Option #1 (Single collection)
This should be the easiest, but not the best solution. Here you put everything into one document with extreme "denormalization".
{
"mapname": "map1",
"mapfile": "mapfile1",
"data": {
"rank": "rank1",
"color": "color1",
...
"tanks": [
{
"name": "tank1",
...
"user": {
"name": "user1",
...
}
},
{
...
}
]
}
}
This solution works best when you do a lot of writes, rare updates and reads where you want to get all information together. On the other side it has a lot of disadvantages, such as storing user information directly into your application data (an example would be the password hash).
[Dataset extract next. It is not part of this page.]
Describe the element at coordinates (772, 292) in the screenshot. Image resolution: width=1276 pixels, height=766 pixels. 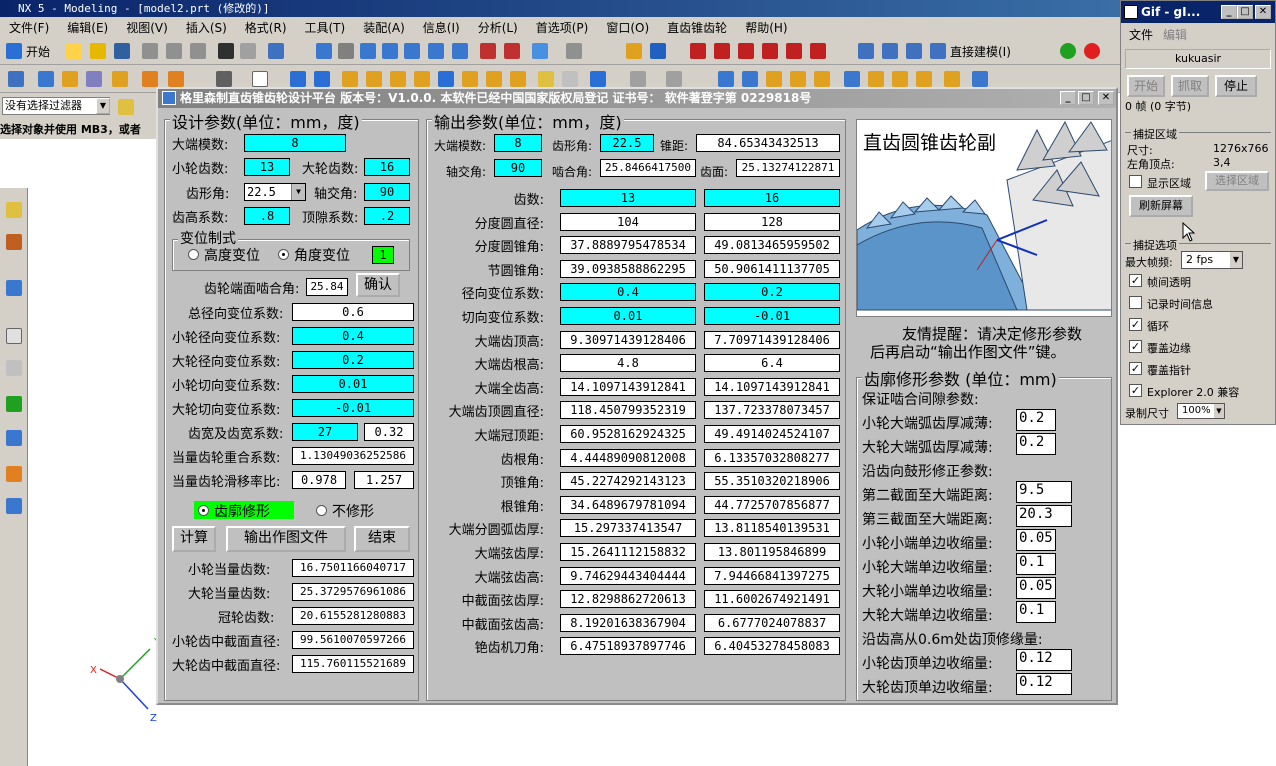
I see `out-row-value-2: 0.2` at that location.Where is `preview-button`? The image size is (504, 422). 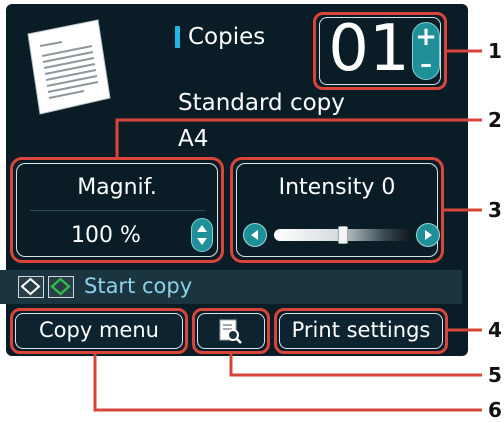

Option #2 (Two collections)
Put your user data into one collection and the other data into a second collection.
User collection
{
"id": 1,
"username": "user1",
"password": "passwordhash",
...
}
Data collection
{
"mapname": "map1",
"mapfile": "mapfile1",
"data": {
"rank": "rank1",
"color": "color1",
...
"tanks": [
{
"name": "tank1",
...
"user": userId
}
},
{
...
}
]
}
}
This option is a lot better than the first one. First you don't want to have sensitive user data (such as the hash of the password) in a collection with your other data. Also this works better for reads of the user object, because you just retrieve the information you need without skipping a lot of not needed fields. A disadvantage is that heavy write operations on the tank object can become a problem.
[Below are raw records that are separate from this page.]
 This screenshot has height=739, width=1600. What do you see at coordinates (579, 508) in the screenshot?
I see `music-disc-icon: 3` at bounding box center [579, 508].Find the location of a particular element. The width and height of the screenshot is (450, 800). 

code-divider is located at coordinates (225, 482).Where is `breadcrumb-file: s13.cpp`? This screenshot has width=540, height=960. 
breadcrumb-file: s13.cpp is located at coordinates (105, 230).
Option #3 (Three collections)
The next step could be to move the tanks out of the data collection into their own collection.
User collection
{
"id": 1,
"username": "user1",
"password": "passwordhash",
...
}
Tank collection
{
"name": "tank1",
...
"user": userId
}
Data collection
{
"mapname": "map1",
"mapfile": "mapfile1",
"data": {
"rank": "rank1",
"color": "color1",
...
"tanks": [
idOfTank1,
idOfTank2,
...
]
}
}
This works best for a lot of writes of single objects, such as the tanks, and reading tanks from their collection. This solution has its problems when reading a lot of data together, for example if you want to get a map and all the tanks in that map. In that case you have to resolve the dependencies of the tanks and the map data.
Summary
As seen, schema design is not easy in a document-oriented database. This is the reason why I asked for the query patterns. To come up with a good design you have to know most of the query patterns in advance. To get started, you should create a simple prototype with a design you think makes sense and test your query patterns with some test data. If that works, you can make minor changes to get even better performance. If not, rethink your query patterns and how a better design could look like. Keep in mind that you don't need a full-blown application for that. Most of that can be tested before a single line of code is written, for example with the administration shell of MongoDB or a simple console application in the case of DocumentDB.